TASK TO COMPLETE:
Pick up the passage on prior class certification procedures in the Terayon case where it stops, writing on from its last sentence rather than from any of the entries.

GIVEN PASSAGE:
II. Prior Class Certification Procedures
The original action filed in the Central District of California
(Birnbaum) and those filed here in the Northern District
(Henry and Pludo) listed the class period as February
2, 2000 to April 11, 2000 inclusive. See Patz Dec., Exs 24, 47.
On April 14, 2000, Cardinal Partners and Payne each prepared a
"Certification of Named Plaintiff Pursuant to Federal Securities Laws."
Patz. Dec., Exs. 24, 27. Pursuant to 15 U.S.C. § 78u-4(a)(2)(A)(iv), the
proposed named plaintiffs are to state on the certification "all of the
transactions of the plaintiff in the security that is the subject of the
complaint during the class period specified by the complaint."
Id. (emphasis added). The Certifications filed by Cardinal
Partners and Payne were deficient on their face as they did not reveal
Cardinal Partners "put" transactions made in early April. Because
Cardinal and Payne's numerous short sales all occurred outside this
February-April window, counsel and plaintiffs were not at that
time required by the statute to list the short sales on the
certification. Nonetheless, given the magnitude of the short sales, and
that the losses incurred during the class period were as a result of the
short sales prior to the class period, these transactions were highly
relevant to the case. The court assumes that plaintiffs' counsel was
aware of these short sales when it drafted the original complaint with
the February to April class period.
On June 12, 2000 plaintiffs filed a motion in the Pludo
action to appoint Cardinal Partners, Marshall Payne and three other
individuals as lead plaintiffs. This motion states that Marshall and
Payne had suffered losses of almost $2.5 million during the February to
April class period, but omitted the fact that these losses resulted from
Cardinal Partners and Payne's significant short position in Terayon.
Counsel for Cardinal and Payne also indicated that "there is no evidence
of any antagonism between interests of these individuals and the proposed
class members." Terayon Lead Plaintiffs' Group Motion at 13:4-5. Counsel
made no mention to the court either in papers or at the hearing that lead
plaintiffs had significant short sales in Terayon stock. See
Motion Transcript of 8/7/00 in Henry v. Terayon. On September
19, 2000 this court appointed Cardinal Partners, Payne
and the three other individuals as lead plaintiffs and approved the
plaintiffs' selection of counsel Milberg Weiss as lead counsel.

DATA ENTRIES:
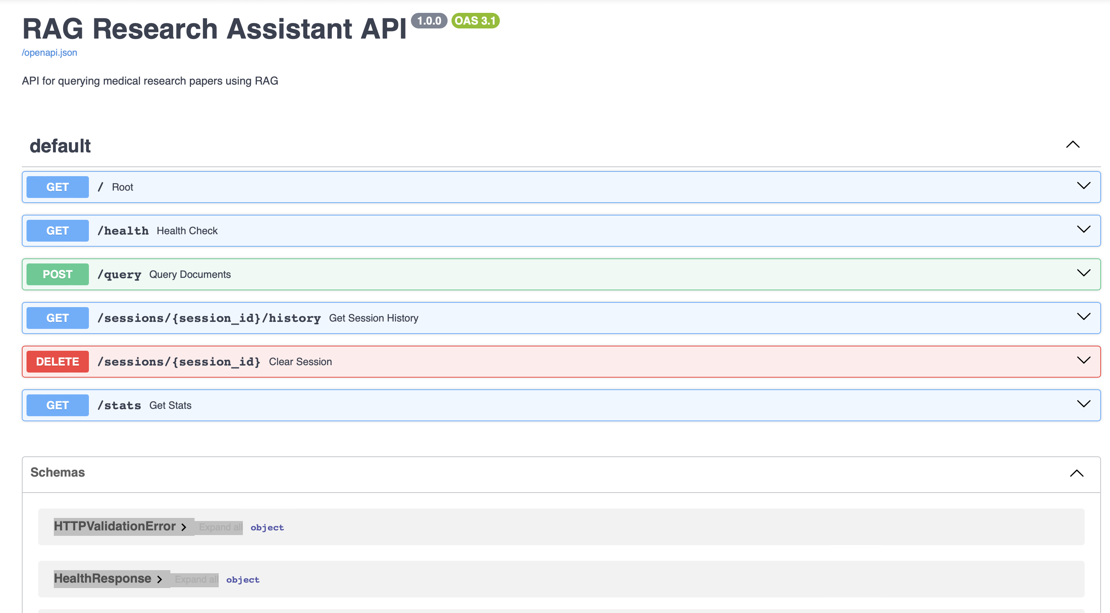Click the GET badge for /stats
Screen dimensions: 1110x613
(57, 405)
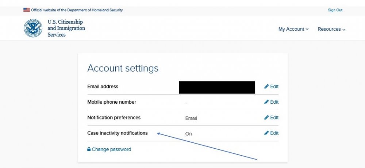
Task: Edit the Email address setting
Action: 271,87
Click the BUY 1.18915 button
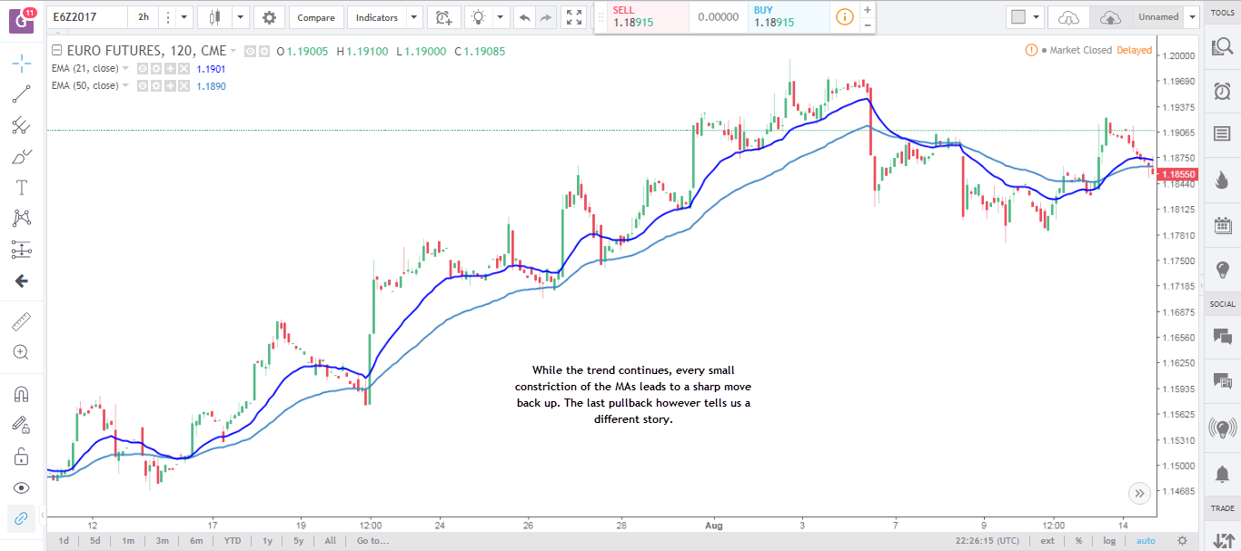The height and width of the screenshot is (551, 1241). coord(789,16)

RESULT OF THE TASK:
Two days after the court ruled on the lead plaintiff issue, the Milberg
Weiss firm filed the consolidated class complaint. The consolidated
complaint changed the class period to November 15, 1999 to April 11,
2000. While the new class period clearly encompassed lead plaintiffs'
vast short sales, plaintiffs' counsel did not provide the court with
updated Certifications of Named Plaintiffs which corresponded to the new
class period, nor did counsel apprise the court of the short sales which
now clearly came within the class period. The court is left to wonder
whether once the court's Srutiny of lead plaintiffs had concluded,
counsel felt free to manipulate the class period.
On July 25, 2002 plaintiffs filed their motion for class certification.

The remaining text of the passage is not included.